TASK TO COMPLETE: Set down the data that follows again, exactly as written.

(Source data)
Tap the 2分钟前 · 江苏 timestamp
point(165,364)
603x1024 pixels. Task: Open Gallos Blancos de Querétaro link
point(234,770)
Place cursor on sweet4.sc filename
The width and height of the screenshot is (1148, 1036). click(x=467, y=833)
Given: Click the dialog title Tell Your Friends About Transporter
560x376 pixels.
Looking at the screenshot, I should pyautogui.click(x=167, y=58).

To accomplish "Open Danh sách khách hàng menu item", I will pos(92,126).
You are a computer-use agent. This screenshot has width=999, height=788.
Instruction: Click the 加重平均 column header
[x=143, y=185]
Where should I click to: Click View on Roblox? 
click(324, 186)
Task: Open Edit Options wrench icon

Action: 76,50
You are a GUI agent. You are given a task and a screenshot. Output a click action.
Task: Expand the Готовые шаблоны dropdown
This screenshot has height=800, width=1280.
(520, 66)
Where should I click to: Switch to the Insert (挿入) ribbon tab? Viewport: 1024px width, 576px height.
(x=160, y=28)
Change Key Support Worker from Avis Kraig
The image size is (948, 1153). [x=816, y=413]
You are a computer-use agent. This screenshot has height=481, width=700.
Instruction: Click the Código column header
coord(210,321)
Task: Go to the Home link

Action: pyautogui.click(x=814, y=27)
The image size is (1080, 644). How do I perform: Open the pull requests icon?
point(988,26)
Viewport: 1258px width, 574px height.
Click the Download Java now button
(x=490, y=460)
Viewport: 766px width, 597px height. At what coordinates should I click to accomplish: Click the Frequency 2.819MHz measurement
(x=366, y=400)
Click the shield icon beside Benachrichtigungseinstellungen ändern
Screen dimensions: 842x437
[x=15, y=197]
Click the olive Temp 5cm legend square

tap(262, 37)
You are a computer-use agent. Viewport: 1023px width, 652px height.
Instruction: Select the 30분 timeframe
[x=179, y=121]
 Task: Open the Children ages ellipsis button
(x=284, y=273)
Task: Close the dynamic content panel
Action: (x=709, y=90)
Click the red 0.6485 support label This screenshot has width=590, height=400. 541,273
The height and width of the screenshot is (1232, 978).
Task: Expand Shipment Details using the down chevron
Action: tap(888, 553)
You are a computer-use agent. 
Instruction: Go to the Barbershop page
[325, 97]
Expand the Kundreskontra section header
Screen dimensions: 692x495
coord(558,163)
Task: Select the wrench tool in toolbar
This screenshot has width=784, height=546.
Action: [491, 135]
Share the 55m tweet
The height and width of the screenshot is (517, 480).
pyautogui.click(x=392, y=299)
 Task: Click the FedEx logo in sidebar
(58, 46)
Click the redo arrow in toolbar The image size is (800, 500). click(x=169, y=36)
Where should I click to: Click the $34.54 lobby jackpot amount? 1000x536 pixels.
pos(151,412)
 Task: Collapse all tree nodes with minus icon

TASK ANSWER:
Tap the 2分钟前 · 江苏 timestamp
point(165,364)
603x1024 pixels. Task: Open Gallos Blancos de Querétaro link
point(234,770)
Place cursor on sweet4.sc filename
The width and height of the screenshot is (1148, 1036). click(x=467, y=833)
Given: Click the dialog title Tell Your Friends About Transporter
560x376 pixels.
Looking at the screenshot, I should pyautogui.click(x=167, y=58).

To accomplish "Open Danh sách khách hàng menu item", I will pos(92,126).
You are a computer-use agent. This screenshot has width=999, height=788.
Instruction: Click the 加重平均 column header
[x=143, y=185]
Where should I click to: Click View on Roblox? 
click(324, 186)
Task: Open Edit Options wrench icon

Action: 76,50
You are a GUI agent. You are given a task and a screenshot. Output a click action.
Task: Expand the Готовые шаблоны dropdown
This screenshot has height=800, width=1280.
(520, 66)
Where should I click to: Switch to the Insert (挿入) ribbon tab? Viewport: 1024px width, 576px height.
(x=160, y=28)
Change Key Support Worker from Avis Kraig
The image size is (948, 1153). [x=816, y=413]
You are a computer-use agent. This screenshot has height=481, width=700.
Instruction: Click the Código column header
coord(210,321)
Task: Go to the Home link

Action: pyautogui.click(x=814, y=27)
The image size is (1080, 644). How do I perform: Open the pull requests icon?
point(988,26)
Viewport: 1258px width, 574px height.
Click the Download Java now button
(x=490, y=460)
Viewport: 766px width, 597px height. At what coordinates should I click to accomplish: Click the Frequency 2.819MHz measurement
(x=366, y=400)
Click the shield icon beside Benachrichtigungseinstellungen ändern
Screen dimensions: 842x437
[x=15, y=197]
Click the olive Temp 5cm legend square

tap(262, 37)
You are a computer-use agent. Viewport: 1023px width, 652px height.
Instruction: Select the 30분 timeframe
[x=179, y=121]
 Task: Open the Children ages ellipsis button
(x=284, y=273)
Task: Close the dynamic content panel
Action: (x=709, y=90)
Click the red 0.6485 support label This screenshot has width=590, height=400. 541,273
The height and width of the screenshot is (1232, 978).
Task: Expand Shipment Details using the down chevron
Action: tap(888, 553)
You are a computer-use agent. 
Instruction: Go to the Barbershop page
[325, 97]
Expand the Kundreskontra section header
Screen dimensions: 692x495
coord(558,163)
Task: Select the wrench tool in toolbar
This screenshot has width=784, height=546.
Action: [491, 135]
Share the 55m tweet
The height and width of the screenshot is (517, 480).
pyautogui.click(x=392, y=299)
 Task: Click the FedEx logo in sidebar
(58, 46)
Click the redo arrow in toolbar The image size is (800, 500). click(x=169, y=36)
Where should I click to: Click the $34.54 lobby jackpot amount? 1000x536 pixels.
pos(151,412)
 Task: Collapse all tree nodes with minus icon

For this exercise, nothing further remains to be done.